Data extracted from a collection
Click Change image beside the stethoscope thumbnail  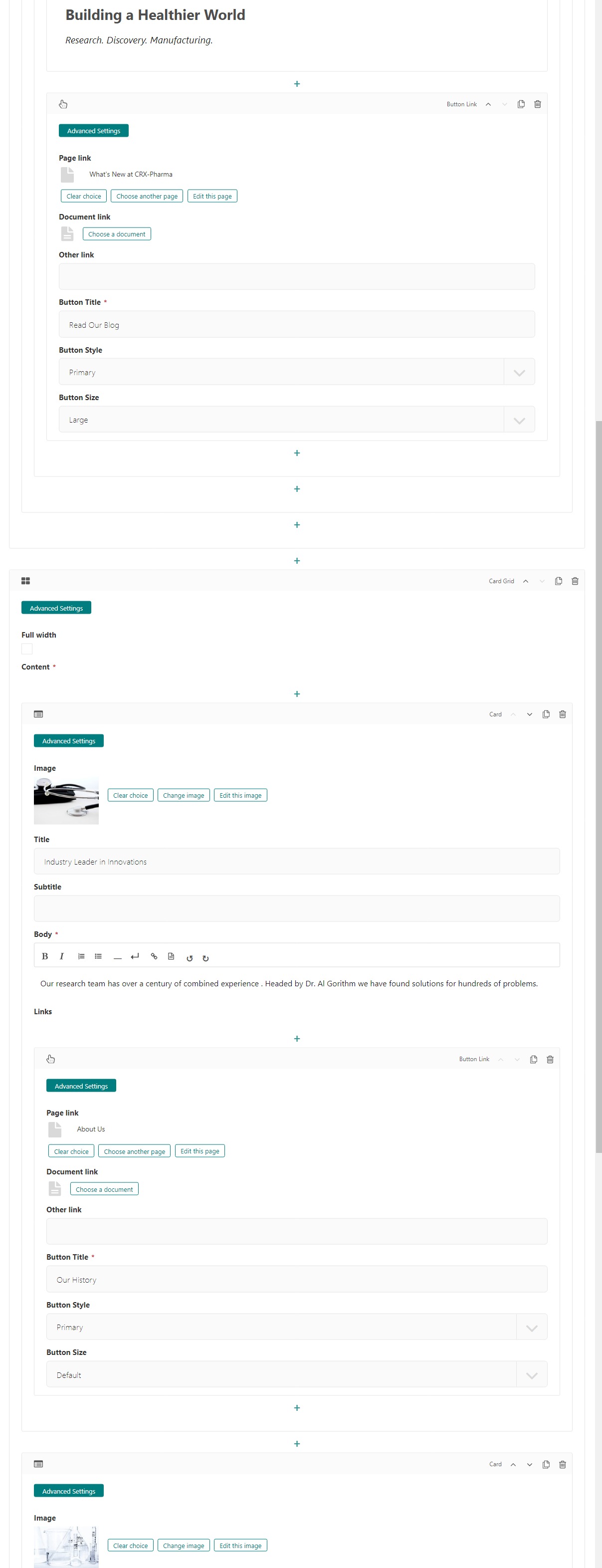pyautogui.click(x=183, y=795)
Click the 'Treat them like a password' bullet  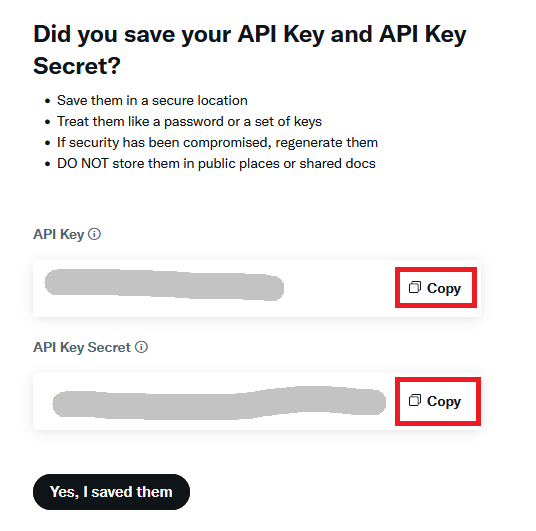[189, 121]

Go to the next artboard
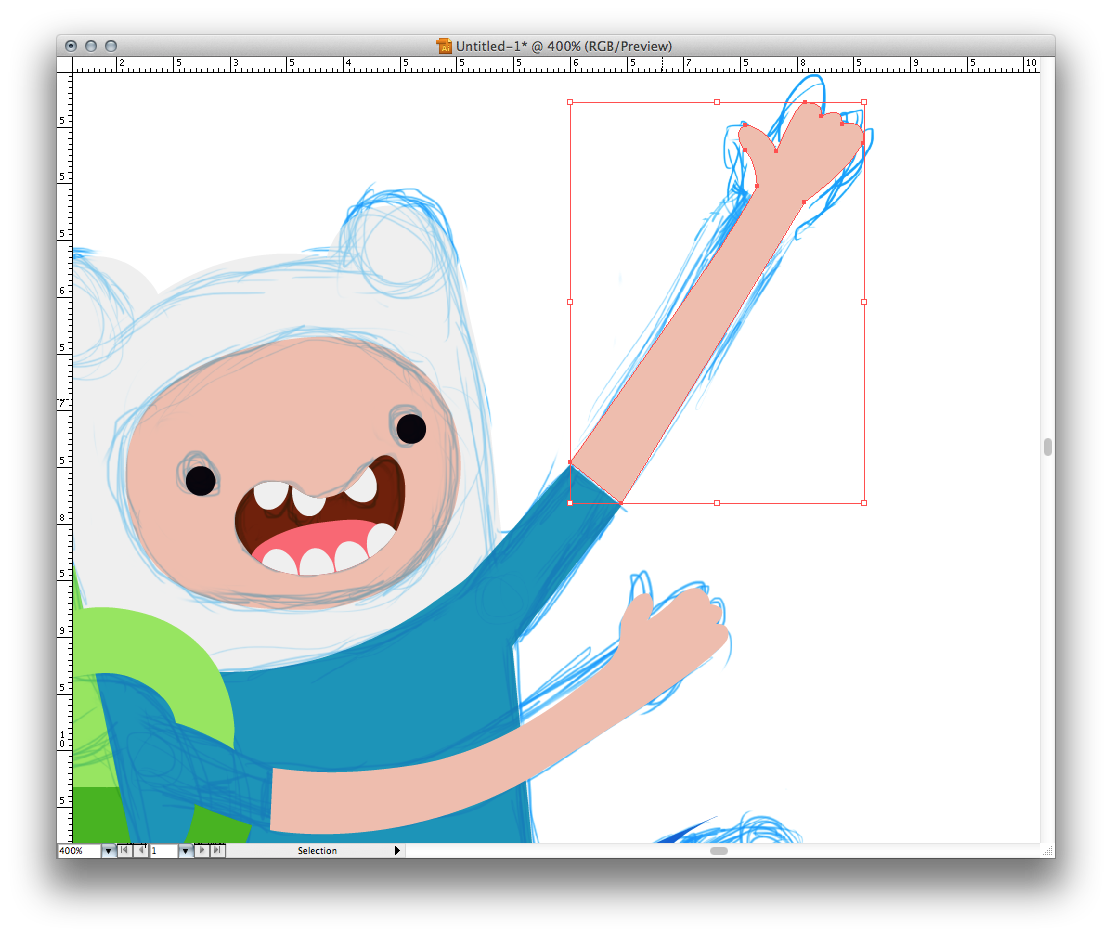click(203, 851)
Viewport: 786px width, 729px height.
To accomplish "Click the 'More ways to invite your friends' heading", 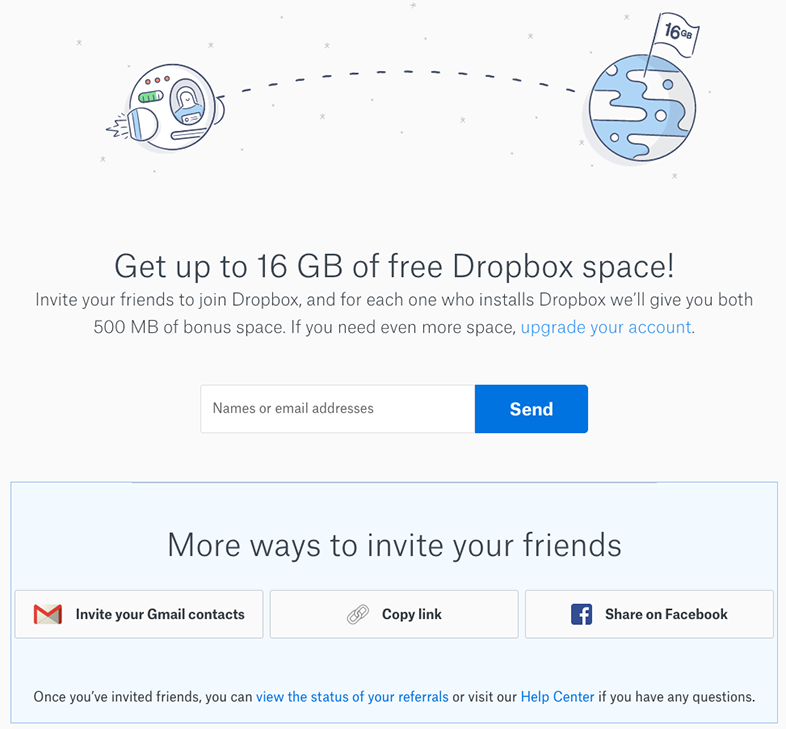I will (x=394, y=545).
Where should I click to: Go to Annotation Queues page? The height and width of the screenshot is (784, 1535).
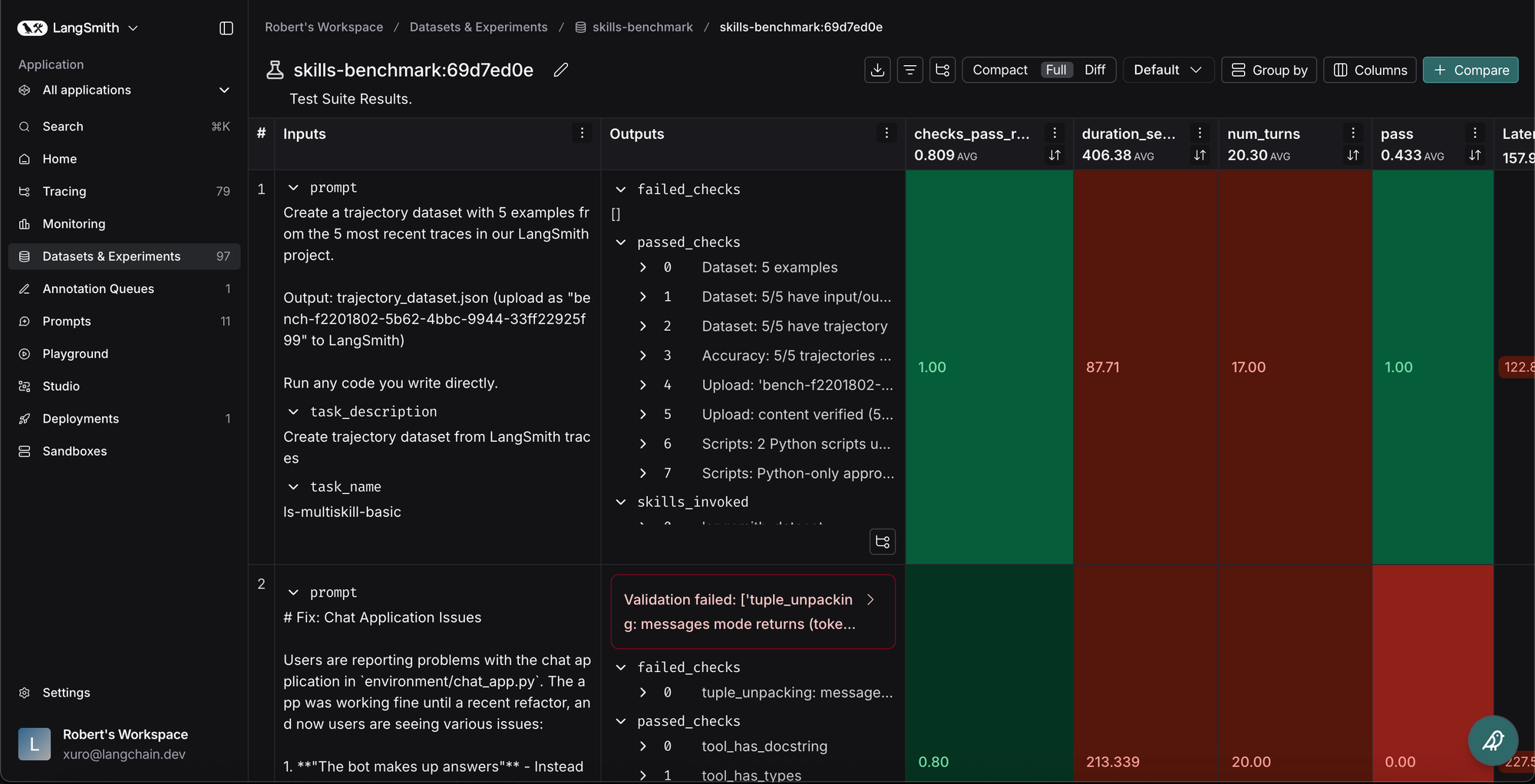98,288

◆ **WHAT IS REQUIRED**: The required output is the line containing "Where should I" plus every line after it to the end of the data, copied exactly and with no pictures.

◆ **TASK SOLUTION**:
Where should I click to: Go to Annotation Queues page? The height and width of the screenshot is (784, 1535).
98,288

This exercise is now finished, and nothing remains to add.